Figure 1.

Activation of the iE_κ enhancer and enhancement of the iE_κ activity by LMP1 in human nasopharyngeal carcinoma cells. (A) Schematic diagram of human iE_κ-containing DNA fragment used in these experiments. Position of the iE_κ, the NF-κB and the AP-1 binding sites were shown. For simplicity, other protein-binding sites in the iE_κ were not shown. (B) Insertion sites for the definite DNA fragment into the pGL3-α plasmid which contains the human immunoglobulin Iα promoter and the firefly luciferase reporter gene. (C) Comparison of the activities of iE_κ in human nasopharyngeal carcinoma cell lines.
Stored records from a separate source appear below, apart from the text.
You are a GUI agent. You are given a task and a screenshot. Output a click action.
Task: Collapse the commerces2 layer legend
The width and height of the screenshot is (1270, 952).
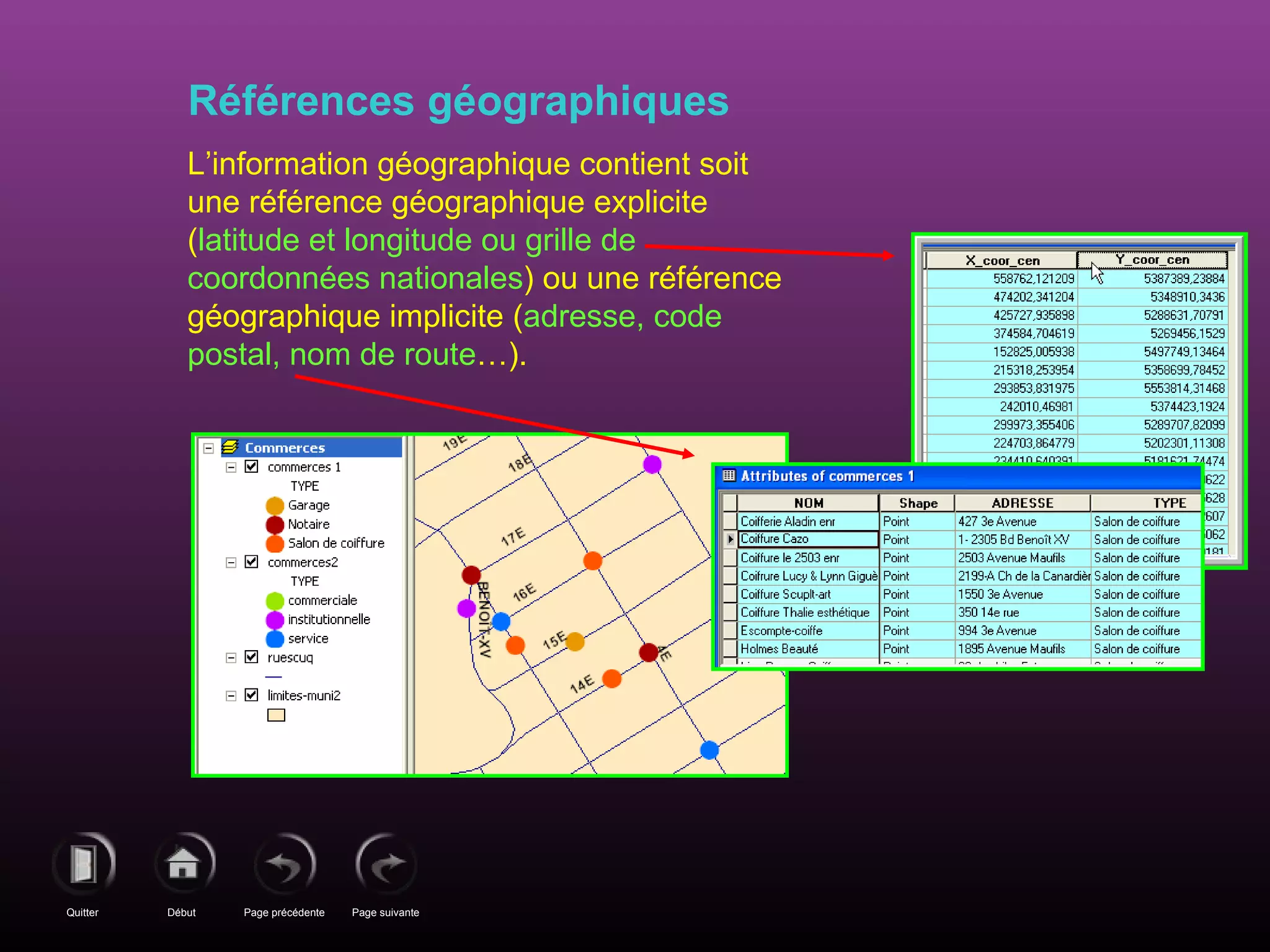pos(231,563)
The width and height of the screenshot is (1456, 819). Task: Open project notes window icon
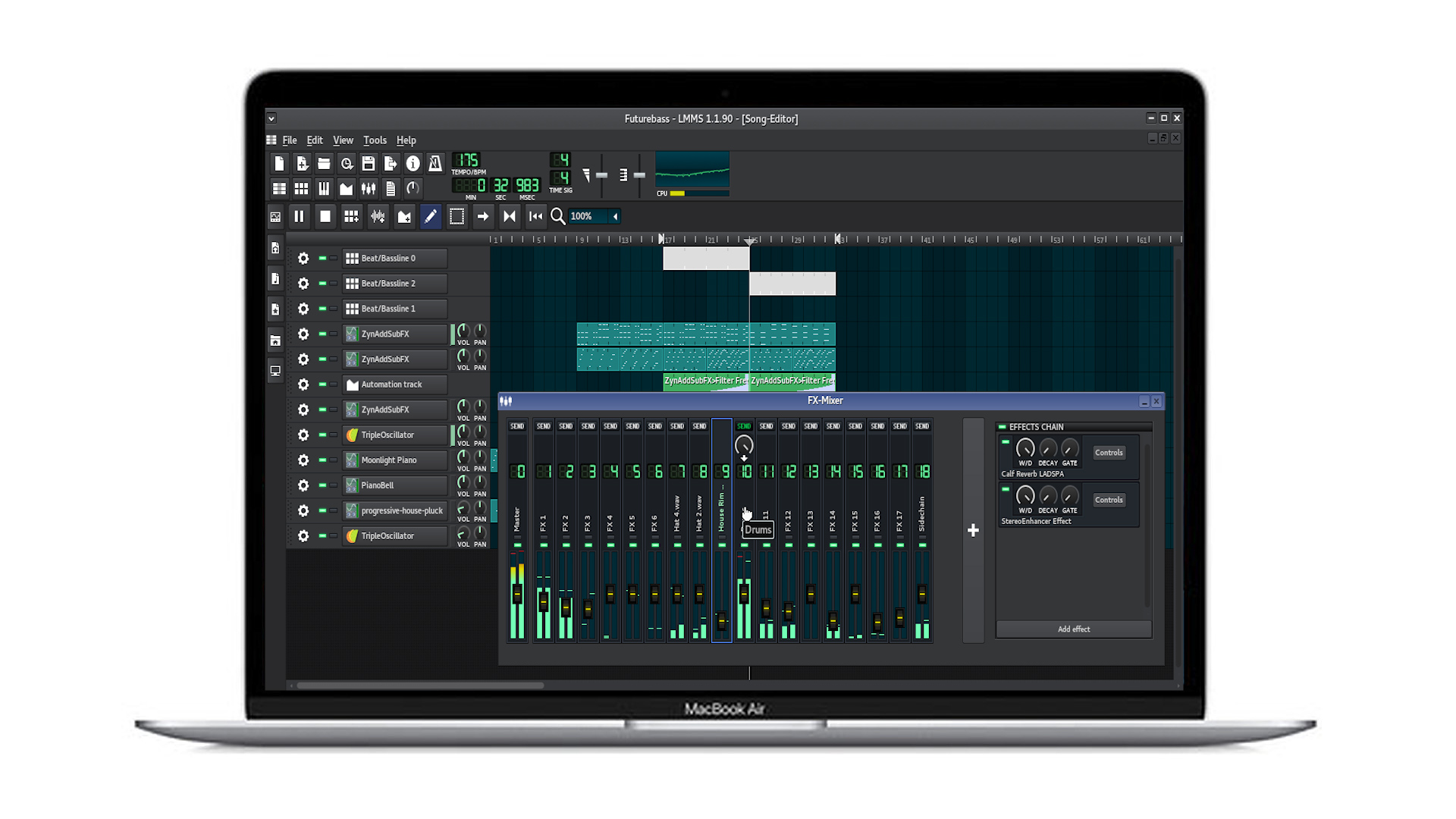pyautogui.click(x=391, y=188)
Transient transfected the pα-iE_κwt construct, pGL3-α or pGL3-Basic vector into HNE2 and HNE2-LMP1 cells and luciferase reporter assays were performed as described in Materials and methods. The relative luciferase activity normalized to the value of the internal control plasmid pRL-SV40 activity. Results were expressed as fold induction of pGL3-Basic activity, which was assigned a value of 1. The data represent the mean ± SD of the three independent experiments performed in triplicate. Statistical significance: # P < 0.01 vs. pGL3-α-transfected HNE2, *P < 0.01 vs. pGL3-α-transfected HNE2-LMP1. (D) Transient expression of LMP1 increased the iE_κ activity in nasopharyngeal carcinoma cells. HNE2 cells were co-transfected with 400 ng/well of pα-iE_κwt, pGL3-α or pGL3-Basic vector and 80 ng/well of internal control pRL-SV40 together with 200 ng/well of pSG5-LMP1 or blank expression plasmid pSG5 (total DNA ~800 ng). Cells were harvested at 36 h after transfection and subjected to luciferase analysis. Statistical significance: # P < 0.01 vs. pSG5-transfected HNE2.